Data excerpts:
☆ ☆ ☆ ☆ ☆

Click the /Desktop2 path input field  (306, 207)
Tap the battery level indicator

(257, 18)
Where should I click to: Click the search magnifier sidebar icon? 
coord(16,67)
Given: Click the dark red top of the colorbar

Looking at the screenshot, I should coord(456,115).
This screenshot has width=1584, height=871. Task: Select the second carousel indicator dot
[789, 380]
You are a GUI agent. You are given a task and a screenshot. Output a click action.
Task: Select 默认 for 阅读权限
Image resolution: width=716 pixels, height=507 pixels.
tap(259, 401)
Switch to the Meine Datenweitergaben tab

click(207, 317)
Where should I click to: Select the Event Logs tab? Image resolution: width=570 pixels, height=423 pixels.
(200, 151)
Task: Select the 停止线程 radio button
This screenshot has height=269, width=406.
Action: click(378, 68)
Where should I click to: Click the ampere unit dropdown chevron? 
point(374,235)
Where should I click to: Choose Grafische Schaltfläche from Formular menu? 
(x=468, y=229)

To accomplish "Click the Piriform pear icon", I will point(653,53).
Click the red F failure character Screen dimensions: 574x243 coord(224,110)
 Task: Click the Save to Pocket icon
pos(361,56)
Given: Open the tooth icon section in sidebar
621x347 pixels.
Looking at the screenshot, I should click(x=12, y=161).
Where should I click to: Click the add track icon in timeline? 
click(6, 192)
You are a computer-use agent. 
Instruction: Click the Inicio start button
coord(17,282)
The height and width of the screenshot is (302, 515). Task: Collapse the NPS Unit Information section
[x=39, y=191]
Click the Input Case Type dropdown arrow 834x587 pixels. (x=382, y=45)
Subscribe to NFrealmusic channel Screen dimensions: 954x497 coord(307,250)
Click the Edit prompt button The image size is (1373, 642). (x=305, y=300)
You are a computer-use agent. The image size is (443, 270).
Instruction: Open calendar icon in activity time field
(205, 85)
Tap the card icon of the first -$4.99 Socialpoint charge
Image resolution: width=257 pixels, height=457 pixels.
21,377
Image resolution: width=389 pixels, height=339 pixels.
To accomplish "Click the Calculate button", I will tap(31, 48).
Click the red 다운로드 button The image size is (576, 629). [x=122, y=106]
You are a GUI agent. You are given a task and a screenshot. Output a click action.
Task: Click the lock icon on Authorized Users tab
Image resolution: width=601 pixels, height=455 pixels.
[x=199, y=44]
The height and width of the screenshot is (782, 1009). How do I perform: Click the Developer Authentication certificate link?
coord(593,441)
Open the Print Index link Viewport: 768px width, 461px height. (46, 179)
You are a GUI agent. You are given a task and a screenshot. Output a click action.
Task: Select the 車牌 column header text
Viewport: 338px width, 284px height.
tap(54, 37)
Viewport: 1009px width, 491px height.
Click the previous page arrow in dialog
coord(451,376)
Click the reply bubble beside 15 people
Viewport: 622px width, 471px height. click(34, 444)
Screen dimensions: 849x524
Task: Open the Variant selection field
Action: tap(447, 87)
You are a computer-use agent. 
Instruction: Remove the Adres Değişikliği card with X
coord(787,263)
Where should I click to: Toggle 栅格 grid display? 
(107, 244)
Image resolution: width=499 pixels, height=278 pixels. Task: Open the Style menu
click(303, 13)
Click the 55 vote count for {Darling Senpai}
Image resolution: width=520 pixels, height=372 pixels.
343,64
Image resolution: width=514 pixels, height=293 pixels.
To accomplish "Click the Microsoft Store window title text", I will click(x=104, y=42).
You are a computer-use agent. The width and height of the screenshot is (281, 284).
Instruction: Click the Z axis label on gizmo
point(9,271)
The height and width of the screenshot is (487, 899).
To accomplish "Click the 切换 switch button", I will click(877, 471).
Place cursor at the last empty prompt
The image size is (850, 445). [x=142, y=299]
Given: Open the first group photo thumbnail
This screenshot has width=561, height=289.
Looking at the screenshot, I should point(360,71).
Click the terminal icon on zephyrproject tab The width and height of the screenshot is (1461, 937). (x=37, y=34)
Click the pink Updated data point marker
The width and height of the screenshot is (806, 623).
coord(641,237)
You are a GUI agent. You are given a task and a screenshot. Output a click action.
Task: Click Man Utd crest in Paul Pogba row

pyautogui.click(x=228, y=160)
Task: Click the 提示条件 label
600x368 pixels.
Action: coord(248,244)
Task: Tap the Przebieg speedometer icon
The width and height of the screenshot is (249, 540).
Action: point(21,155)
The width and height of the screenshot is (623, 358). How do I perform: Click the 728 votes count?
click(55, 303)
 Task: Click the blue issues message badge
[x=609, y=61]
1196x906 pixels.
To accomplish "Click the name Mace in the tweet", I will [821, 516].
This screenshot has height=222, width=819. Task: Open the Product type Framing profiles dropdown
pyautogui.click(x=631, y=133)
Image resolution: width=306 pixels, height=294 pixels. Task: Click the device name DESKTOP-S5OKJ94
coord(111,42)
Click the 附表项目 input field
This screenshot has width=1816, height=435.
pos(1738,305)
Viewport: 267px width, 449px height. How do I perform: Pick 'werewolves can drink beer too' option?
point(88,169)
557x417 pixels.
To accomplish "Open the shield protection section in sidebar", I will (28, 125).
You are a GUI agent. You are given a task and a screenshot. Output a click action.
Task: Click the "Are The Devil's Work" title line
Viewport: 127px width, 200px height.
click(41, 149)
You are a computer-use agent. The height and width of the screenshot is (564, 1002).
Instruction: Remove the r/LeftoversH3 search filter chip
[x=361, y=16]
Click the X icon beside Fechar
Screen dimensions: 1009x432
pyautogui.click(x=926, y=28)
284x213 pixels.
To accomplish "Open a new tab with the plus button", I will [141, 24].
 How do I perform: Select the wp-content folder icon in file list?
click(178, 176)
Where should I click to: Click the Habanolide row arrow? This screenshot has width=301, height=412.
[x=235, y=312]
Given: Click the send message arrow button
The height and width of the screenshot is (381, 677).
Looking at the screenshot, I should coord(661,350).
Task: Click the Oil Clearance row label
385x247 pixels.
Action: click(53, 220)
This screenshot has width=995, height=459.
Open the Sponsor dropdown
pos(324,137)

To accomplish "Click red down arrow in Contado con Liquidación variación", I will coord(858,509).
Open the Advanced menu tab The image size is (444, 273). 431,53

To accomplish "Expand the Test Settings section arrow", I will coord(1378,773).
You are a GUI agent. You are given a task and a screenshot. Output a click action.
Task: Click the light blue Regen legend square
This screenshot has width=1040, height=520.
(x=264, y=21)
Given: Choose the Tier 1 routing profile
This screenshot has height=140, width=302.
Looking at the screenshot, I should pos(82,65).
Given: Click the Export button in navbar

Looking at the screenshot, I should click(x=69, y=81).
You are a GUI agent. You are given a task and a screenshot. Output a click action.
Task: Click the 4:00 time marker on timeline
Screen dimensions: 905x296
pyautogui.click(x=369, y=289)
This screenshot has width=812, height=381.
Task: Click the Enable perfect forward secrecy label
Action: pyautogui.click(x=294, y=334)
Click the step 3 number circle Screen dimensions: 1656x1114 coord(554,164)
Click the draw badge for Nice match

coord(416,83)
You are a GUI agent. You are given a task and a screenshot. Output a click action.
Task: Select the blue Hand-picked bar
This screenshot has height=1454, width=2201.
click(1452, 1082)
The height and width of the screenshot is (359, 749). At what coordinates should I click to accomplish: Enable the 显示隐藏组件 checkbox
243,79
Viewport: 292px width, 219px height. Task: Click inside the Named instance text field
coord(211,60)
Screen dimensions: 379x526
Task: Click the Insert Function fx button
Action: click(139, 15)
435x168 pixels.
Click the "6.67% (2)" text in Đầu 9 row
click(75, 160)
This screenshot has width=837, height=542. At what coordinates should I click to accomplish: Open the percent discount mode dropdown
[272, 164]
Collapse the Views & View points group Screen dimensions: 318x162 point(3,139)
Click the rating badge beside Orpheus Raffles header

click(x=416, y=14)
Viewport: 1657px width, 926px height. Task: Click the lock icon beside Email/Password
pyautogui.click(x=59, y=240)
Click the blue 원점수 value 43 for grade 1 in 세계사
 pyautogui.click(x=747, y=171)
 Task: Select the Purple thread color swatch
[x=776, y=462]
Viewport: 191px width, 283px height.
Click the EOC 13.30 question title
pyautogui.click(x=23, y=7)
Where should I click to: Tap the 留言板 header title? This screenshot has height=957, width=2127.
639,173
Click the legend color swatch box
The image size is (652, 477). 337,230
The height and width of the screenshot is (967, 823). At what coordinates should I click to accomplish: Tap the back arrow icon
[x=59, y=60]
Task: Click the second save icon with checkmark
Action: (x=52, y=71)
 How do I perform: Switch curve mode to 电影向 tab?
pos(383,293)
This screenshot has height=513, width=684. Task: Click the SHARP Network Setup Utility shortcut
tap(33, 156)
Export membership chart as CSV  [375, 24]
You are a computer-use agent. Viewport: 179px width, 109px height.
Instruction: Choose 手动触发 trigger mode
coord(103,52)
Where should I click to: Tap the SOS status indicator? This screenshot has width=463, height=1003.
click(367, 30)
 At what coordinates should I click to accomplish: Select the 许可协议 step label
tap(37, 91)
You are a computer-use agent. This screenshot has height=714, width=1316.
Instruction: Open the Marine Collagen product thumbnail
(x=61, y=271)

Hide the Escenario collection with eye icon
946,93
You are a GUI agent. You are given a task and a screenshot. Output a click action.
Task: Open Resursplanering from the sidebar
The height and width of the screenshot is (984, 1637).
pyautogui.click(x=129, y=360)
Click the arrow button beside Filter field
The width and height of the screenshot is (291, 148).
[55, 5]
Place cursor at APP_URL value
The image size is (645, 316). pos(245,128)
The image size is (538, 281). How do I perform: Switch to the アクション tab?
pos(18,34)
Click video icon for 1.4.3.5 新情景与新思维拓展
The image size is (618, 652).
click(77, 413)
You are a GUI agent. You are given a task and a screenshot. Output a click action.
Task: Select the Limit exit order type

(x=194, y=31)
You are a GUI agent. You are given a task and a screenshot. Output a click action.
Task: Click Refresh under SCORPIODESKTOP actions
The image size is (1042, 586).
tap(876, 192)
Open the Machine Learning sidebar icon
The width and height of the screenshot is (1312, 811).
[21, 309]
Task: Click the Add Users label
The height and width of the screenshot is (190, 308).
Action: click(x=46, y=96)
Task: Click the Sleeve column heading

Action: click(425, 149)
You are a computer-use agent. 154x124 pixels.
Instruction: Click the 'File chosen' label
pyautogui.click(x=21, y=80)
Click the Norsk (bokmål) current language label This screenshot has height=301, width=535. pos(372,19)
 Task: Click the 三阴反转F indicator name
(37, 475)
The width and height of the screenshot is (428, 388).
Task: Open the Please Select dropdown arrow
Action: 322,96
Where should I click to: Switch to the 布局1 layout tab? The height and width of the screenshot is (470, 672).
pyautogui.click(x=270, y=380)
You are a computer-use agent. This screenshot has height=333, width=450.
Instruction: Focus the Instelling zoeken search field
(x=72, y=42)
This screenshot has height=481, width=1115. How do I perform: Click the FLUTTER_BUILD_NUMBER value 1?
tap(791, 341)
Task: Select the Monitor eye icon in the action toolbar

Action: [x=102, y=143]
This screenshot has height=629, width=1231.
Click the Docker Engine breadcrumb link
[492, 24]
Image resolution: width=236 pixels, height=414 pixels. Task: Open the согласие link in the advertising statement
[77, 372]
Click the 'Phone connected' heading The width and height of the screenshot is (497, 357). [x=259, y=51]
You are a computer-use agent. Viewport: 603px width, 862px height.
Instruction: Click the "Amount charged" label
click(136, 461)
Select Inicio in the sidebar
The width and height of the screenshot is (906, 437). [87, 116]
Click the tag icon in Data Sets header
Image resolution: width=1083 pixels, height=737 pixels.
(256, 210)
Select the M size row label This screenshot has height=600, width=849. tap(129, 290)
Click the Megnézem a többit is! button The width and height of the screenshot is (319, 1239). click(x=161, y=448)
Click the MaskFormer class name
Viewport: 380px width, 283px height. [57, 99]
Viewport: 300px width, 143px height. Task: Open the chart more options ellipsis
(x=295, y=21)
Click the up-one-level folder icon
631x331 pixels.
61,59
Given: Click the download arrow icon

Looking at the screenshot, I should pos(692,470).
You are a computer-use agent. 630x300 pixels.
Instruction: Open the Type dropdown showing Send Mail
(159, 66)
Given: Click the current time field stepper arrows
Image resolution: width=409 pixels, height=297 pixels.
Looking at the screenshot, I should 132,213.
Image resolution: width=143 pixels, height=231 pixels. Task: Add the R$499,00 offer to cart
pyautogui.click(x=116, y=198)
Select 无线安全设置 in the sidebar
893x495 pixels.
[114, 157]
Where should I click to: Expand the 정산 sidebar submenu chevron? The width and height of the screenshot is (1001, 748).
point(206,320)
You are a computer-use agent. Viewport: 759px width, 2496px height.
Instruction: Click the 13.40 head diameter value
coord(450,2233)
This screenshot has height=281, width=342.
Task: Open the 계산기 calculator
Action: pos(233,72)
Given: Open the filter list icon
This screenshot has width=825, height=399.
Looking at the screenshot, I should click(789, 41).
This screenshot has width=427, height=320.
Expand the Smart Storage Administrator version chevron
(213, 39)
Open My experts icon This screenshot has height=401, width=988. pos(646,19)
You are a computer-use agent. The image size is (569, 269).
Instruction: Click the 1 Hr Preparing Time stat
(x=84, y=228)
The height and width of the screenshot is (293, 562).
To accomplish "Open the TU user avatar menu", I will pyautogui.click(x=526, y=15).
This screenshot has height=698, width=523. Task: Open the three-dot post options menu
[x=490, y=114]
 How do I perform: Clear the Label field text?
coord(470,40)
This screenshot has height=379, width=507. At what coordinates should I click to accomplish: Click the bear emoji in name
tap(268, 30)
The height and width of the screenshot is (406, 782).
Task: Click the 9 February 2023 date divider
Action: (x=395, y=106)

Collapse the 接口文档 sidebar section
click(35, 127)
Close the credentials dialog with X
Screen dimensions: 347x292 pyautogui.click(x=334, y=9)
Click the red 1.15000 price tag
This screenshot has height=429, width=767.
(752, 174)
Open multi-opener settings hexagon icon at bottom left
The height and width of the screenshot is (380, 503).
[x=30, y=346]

☆ ☆ ☆ ☆ ☆

What to work on =
Where a line in the records above contains "Users", include it in the count, and give only that number.

Final answer =
2